I am using pandas to calculate the distance between schools using lat and lon in two datasets. I am using the following haversine function:
def haversine(lon1, lat1, lon2, lat2):
"""
Calculate the great circle distance between two points
on the earth (specified in decimal degrees)
"""
# convert decimal degrees to radians
lon1, lat1, lon2, lat2 = map(radians, [lon1, lat1, lon2, lat2])
# haversine formula
dlon = lon2 - lon1
dlat = lat2 - lat1
a = sin(dlat/2)**2 + cos(lat1) * cos(lat2) * sin(dlon/2)**2
c = 2 * asin(sqrt(a))
r = 6371 # Radius of earth in kilometers. Use 3956 for miles
return c * r
The dataset looks like:
gr_offer, sch_code, lat, lon, distance_to_sec_school_km,nearest_sec_school_code
0 G.1-4 S0306020712 11.09990 37.987301 NaN NaN
1 G.1-4 S0401140392 7.15509 38.586300 NaN NaN
2 G.1-4 S0406150452 9.40269 41.964401 NaN NaN
The second dataset looks similar but offers different grade levels. I am now calculating the distance of the school in dataset1 to dataset2, populating the the rows in the columns from the first dataset: - 1) distance_to_sec_school_km and 2) nearest_sec_school_code. I then read the output of the first dataset as my result. My code seems to work but it just take more than one hour to run. I want to improve the efficiency.
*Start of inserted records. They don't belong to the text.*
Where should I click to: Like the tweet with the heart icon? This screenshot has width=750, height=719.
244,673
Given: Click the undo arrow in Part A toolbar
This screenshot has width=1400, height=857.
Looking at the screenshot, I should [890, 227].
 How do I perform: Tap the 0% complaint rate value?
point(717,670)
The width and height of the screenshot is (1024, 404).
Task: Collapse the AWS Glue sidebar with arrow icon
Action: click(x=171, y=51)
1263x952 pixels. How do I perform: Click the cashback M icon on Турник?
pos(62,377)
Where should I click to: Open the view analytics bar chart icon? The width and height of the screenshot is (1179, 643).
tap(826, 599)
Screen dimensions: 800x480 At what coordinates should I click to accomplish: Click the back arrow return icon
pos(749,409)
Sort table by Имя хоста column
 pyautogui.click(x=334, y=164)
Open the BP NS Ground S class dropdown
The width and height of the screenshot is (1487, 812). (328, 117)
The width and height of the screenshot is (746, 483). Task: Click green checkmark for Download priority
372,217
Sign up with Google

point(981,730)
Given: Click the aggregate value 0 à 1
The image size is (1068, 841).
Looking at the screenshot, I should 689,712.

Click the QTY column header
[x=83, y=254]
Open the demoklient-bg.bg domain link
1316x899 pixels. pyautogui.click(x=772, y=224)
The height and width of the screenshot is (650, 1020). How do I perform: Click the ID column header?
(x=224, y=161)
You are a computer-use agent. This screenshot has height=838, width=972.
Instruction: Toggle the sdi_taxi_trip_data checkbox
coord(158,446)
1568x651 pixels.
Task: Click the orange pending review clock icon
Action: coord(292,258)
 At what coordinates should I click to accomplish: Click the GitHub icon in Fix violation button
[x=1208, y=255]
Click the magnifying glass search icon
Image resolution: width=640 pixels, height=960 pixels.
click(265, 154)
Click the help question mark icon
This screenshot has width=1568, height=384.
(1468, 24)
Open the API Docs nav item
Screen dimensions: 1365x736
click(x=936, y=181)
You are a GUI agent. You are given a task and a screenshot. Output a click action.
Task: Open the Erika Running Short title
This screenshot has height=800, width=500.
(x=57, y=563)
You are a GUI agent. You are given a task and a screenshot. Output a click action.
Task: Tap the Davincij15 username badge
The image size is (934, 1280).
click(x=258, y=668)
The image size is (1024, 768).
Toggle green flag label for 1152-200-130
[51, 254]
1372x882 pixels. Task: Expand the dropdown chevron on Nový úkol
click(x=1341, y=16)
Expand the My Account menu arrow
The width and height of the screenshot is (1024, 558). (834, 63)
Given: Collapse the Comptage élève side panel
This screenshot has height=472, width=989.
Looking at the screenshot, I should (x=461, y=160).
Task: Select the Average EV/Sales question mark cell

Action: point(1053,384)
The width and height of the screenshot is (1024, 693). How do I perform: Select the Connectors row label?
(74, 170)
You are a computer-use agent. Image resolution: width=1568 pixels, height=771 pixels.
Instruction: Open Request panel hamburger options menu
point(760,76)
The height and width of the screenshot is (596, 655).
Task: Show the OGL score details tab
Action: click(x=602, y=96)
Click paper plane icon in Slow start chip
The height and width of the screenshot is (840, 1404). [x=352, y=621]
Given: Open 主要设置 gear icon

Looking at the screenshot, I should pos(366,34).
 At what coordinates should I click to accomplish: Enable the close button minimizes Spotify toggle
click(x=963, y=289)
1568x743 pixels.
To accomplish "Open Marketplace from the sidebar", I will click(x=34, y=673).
Any advise here would be very much appreciated!
See below the function:
def calculate_distance(df1,df2):
import time
startTime = time.time()
i=0
count = 0
# two variables to store the results from the distance function.
nearest_gps = 0
nearest_code = 0
# loop to calculate distance between primary and secondary
while i < len(df1):
if count < len(df2):
distance = haversine(df1['lon'].iloc[i], df1['lat'].iloc[i],
df2['lon'].iloc[count], df2['lat'].iloc[count])
if nearest_gps == 0 and count < len(df2): # i.e. first iteration.
nearest_gps = distance
nearest_code = df2['sch_code'].iloc[count]
count+=1
elif distance < nearest_gps and count < len(df2): #shortest distance replaced
nearest_gps = distance
nearest_code = df2['sch_code'].iloc[count]
count+=1
else:
count+=1
else:
df1['distance_to_sec_school_km'].iloc[i] = nearest_gps
df1['nearest_sec_school_code'].iloc[i] = nearest_code
i += 1
count = 0
nearest_gps = 0
nearest_code = 0
executionTime = (time.time() - startTime)
print('Execution time in seconds: ' + str(executionTime))
df1.to_csv('edited_csv.csv', index=False, encoding = 'utf-8')